First, we will use a MySQL slow query log from the var/log/mysql directory with the following structure:

# Time: 141129 17:24:37
# [email protected]: root[root] @ server.com [172.14.26.38]
# Query_time: 2.240000  Lock_time: 0.000000 Rows_sent: 1 Rows_examined: 2560674
SET timestamp=1334841877;
SELECT  ...;
# Time: 141129 17:24:39
# [email protected]: root[root] @ server.com [172.14.26.38]
# Query_time: 1.896000  Lock_time: 0.000000 Rows_sent: 1 Rows_examined: 2560674
SET timestamp=1334841879;
SELECT  ...;

First, we can split the log string using the /# Time:/regular expression to generate an array of log entries:

Array[
 '141129 17:24:37
  # [email protected]: root[root] @ server.com [172.14.26.38]
  # Query_time: 2.240000  Lock_time: 0.000000 Rows_sent: 1 Rows_examined: 2560674
  SET timestamp=1334841877;
  SELECT  ...;',
 '141129 17:24:39
  # [email protected]: root[root] @ server.com [172.14.26.38]
  # Query_time: 1.896000  Lock_time: 0.000000 Rows_sent: 1 Rows_examined: 2560674
  SET timestamp=1334841879;
  SELECT  ...;'
];

Then, using the newline symbol, every single log entry can be split via the /\n/ regular expression into single segments:

Array[
  Array['141129 17:24:37',
  '# [email protected]: root[root] @ server.com [172.14.26.38]',
  '# Query_time: 2.240000  Lock_time: 0.000000 Rows_sent: 1 Rows_examined: 2560674',
  'SET timestamp=1334841877;',
  'SELECT  ...;'],
  Array['141129 17:24:39',
  '# [email protected]: root[root] @ server.com [172.14.26.38]',
  '# Query_time: 1.896000  Lock_time: 0.000000 Rows_sent: 1 Rows_examined: 2560674',
  'SET timestamp=1334841879;',
  'SELECT  ...;']
];

To make the dataset more readable, we can also remove some characters (such as # from the log entries). As a last step, we need to convert the DateTime string to a JavaScript Date Object. We can do this here by using the %y%m%d %H:%M:%S D3.js formatter. Now, we have a beautiful dataset with valid JavaScript dates. We can easily display it in a chart, for example, as a histogram.

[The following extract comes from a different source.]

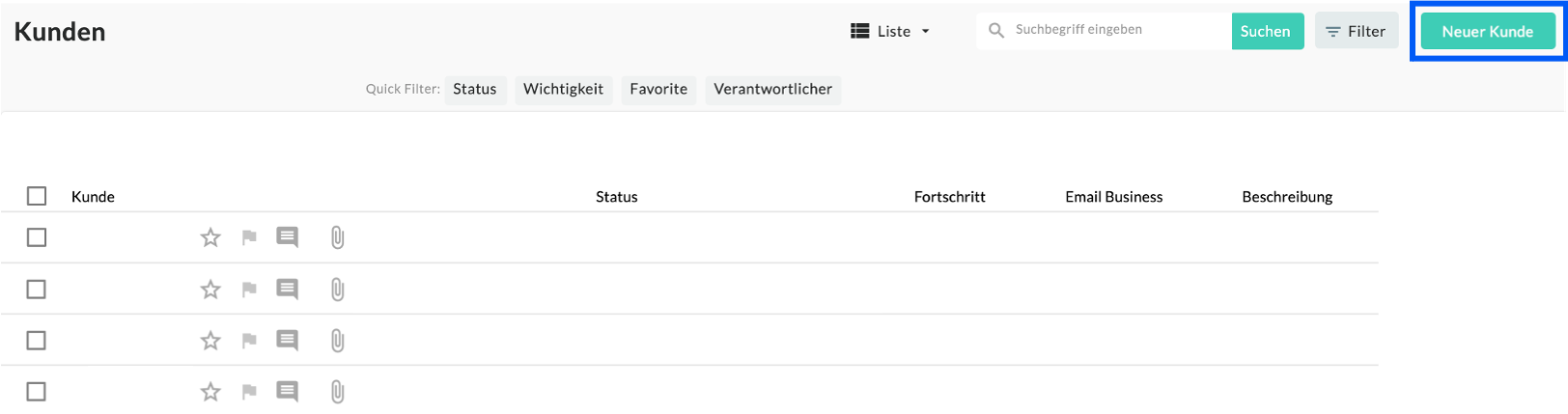Click the star icon in the first row
The image size is (1568, 414).
pyautogui.click(x=210, y=237)
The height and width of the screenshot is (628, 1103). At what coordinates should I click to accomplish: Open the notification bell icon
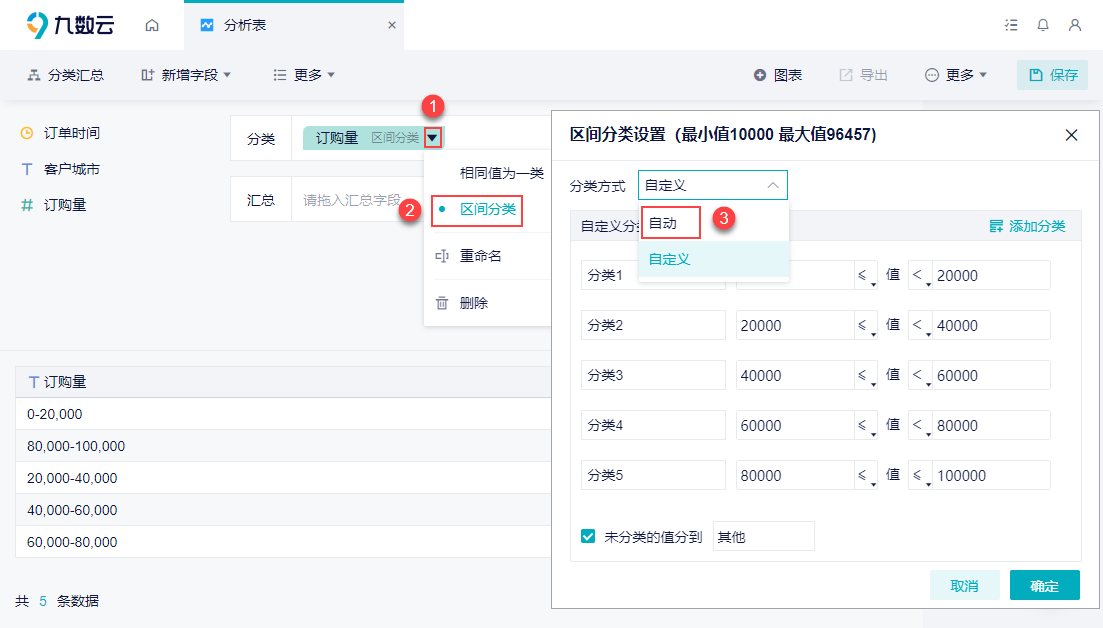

Let’s try it once more and parse a NginX error log with the following structure:

2014/11/29 11:13:53 [alert] 6976#8040: could not respawn worker
2014/11/29 11:14:24 [emerg] 6488#2952: unknown directive "concat" in /etc/nginx/conf/nginx.conf:76

Splitting the lines is very easy because every log entry starts on a new line; thus, we can use the /\n/ regular expression to split them:

Array[
  '2014/11/29 11:13:53 [alert] 6976#8040: could not respawn worker',
  '2014/11/29 11:14:24 [emerg] 6488#2952: unknown directive "concat" in /etc/nginx/conf/nginx.conf:76'
];

In the next step, we will divide every line into segments by splitting it with the [ and ] characters with the /\[|\]/ regular expression:

Array[
  Array['2014/11/29 11:13:53', 'alert', '6976#8040: could not respawn worker'],
  Array['2014/11/29 11:14:24', 'emerg', '6488#2952: unknown directive "concat" in /etc/nginx/conf/nginx.conf:76']
];

Again, as a last step, we need to convert the date string into a JavaScript Date object; this can be done with the %Y/%m/%d %H:%M:%S formatter in this example.